The race will start on the 19th
of November 2011 in Dakar, the capital of Senegal. From there our routing will be via the city of Kaolak to the border of the Republic of the Gambia, which is the smallest country on mainland Africa. We will cross Gambia along the Gambia River in less than 4 days. Back in Senegal we shall be heading for the border to Mali. On the 19th
of November we shall be reaching the city of Kayes which is nicknamed the "pressure cooker of Africa" due to its extreme heat!
From here on the route is different as published previously and will not go to Timbuktu anymore. According to the newest planing we are racing via Bamako on a very southerly route to the border of Burkina Faso and from there on via the cities of Sindou, Banfora, Bobo-Dioulasso and the Nazinga Game Ranch to Ouagadougou, the capital of Burkina Faso. Thereafter we are heading for the Pendjari National Park in the state of Benin, the National Park is named after the Pendjari River and known for it's wildlife, namely Elephant, Lion, Leopard, Buffalo, Monkey, Roan Antelope and Hippopotamus. The race goes on through the territory of the Tammari (the main attractions here are the Tata Sombas, two-story fortified houses) to Abomey, formerly the capital of the ancient kingdom of Dahomey. After crossing the boundary to Togo we will be cycling through the cities of Kpalimé and Atakpamé heading for the border to Ghana.
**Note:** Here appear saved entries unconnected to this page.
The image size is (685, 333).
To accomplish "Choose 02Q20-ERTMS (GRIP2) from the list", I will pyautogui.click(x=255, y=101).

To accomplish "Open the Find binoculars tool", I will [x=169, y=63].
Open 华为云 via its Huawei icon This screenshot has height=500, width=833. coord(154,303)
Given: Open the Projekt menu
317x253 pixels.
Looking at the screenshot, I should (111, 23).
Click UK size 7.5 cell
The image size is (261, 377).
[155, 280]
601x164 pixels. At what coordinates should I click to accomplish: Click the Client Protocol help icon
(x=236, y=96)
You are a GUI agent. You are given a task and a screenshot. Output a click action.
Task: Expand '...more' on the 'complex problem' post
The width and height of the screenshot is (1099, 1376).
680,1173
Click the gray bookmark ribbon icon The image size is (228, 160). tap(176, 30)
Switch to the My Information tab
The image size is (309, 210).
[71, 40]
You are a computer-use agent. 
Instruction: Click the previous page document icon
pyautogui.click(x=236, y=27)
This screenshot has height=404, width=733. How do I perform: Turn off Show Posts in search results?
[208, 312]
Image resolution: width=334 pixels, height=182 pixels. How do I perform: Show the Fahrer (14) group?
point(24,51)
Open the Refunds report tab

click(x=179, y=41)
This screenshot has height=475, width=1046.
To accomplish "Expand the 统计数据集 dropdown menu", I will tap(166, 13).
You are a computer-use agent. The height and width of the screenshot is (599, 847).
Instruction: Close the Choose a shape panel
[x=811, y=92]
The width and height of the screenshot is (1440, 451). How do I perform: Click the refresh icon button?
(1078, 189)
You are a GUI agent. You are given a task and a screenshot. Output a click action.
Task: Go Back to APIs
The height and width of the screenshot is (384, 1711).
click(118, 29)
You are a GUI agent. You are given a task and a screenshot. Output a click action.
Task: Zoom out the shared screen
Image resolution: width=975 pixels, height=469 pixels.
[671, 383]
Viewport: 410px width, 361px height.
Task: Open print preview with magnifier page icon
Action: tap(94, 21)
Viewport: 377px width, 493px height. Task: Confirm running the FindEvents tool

"Akwaaba" welcome in Ghana! The National Park of Mole is the largest park of Ghana, it is home to Buffaloes, Roan Antelopes, Elephants, Warthogs, Hyenas and Leopards. After one rest day the race will continue to Komasi, the ancient capital of the Ashanti kingdom. Now it's only three more days to the finish-line in Kokrobite, a small, exotic fishing village at the beach 25 kilometres west of Accra. On the 25th of January, after 55 stages and 3.450 miles, the very first Timbuktu Race will come to an end with a victory celebration and a big party.